Table II. Effects of NS gene products on NP localization and virus generation^a.

RNA polymerase I plasmid used	Protein(s) encoded by the RNA polymerase I plasmid	NP localizationb	Virus generationc
pPol-WSN-NS	NS1(wt), NS2(wt)	cytoplasm + nucleus	yes
No pPolI-WSN-NS	No NS1, No NS2	nucleus	no
pPolI-WSN-NSΔSplice	NS1(wt), No NS2	nucleus	no
pPolI-WSN-NS-STOP124	NS1(aa1–124)d, NS2(wt)	cytoplasm + nucleus	yes
pPolI-WSN-NS-STOPΔNES	NS1(aa1–124), NS2ΔNESe	nucleus	no

^aResults are from three independent experiments.

^b293T cells were transfected with protein expression plasmids for all viral structural proteins, the respective RNA polymerase I construct for NS vRNA synthesis and the remaining RNA polymerase I plasmids. Forty-eight hours after transfection of 293T cells, MDCK cells were infected with aliquots of supernatants from the former cells. Cells were fixed 24 h after infection and processed for indirect immunofluorescence assays, using antibodies against NP (see also Figure 4).
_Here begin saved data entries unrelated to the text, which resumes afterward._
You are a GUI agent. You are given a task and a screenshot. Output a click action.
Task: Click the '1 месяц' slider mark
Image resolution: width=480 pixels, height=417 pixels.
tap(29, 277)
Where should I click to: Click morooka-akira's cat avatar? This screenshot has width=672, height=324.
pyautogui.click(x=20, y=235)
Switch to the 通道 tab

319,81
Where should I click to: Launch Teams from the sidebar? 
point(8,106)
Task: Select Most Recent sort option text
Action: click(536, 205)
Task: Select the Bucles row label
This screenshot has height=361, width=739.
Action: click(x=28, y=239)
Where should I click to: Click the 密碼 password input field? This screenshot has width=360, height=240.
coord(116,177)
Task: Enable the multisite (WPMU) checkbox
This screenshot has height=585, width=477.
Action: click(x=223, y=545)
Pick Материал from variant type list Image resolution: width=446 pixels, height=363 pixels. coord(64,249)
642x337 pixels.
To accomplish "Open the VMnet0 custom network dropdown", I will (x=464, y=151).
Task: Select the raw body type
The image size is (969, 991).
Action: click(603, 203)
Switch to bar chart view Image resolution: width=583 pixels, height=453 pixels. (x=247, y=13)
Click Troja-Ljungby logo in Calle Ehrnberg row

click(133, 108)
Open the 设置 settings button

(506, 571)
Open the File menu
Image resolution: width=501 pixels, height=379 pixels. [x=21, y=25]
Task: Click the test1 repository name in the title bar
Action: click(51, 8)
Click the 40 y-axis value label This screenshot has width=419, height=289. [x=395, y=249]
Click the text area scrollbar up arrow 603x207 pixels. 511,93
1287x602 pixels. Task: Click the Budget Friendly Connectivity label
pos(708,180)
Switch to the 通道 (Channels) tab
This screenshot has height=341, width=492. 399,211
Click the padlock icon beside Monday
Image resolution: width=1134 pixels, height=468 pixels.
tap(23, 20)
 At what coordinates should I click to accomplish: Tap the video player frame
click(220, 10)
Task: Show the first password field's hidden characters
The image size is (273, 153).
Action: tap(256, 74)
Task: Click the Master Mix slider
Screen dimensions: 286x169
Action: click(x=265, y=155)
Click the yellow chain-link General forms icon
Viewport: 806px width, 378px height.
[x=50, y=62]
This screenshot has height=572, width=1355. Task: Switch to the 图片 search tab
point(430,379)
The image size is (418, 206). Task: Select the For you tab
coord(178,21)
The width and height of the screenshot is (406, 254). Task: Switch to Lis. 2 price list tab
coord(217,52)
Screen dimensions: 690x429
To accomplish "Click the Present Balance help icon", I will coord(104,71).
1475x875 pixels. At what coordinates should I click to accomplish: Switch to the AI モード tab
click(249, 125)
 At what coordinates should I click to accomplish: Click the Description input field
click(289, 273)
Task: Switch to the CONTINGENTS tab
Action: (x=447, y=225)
^c293T cells were transfected with the same set of plasmids as described above. At 48 h after transfection, virus in the culture supernatant was titrated in MDCK cells. ‘No’ indicates no virus generation, whereas ‘yes’ indicates ≥10⁴ TCID₅₀/ml.

^dNS1(aa1–124) indicates a truncated NS1 protein expressing only the N-terminal 124 amino acids.

^eNS2ΔNES indicates an altered NS2-NES (16-AxxAxA-21).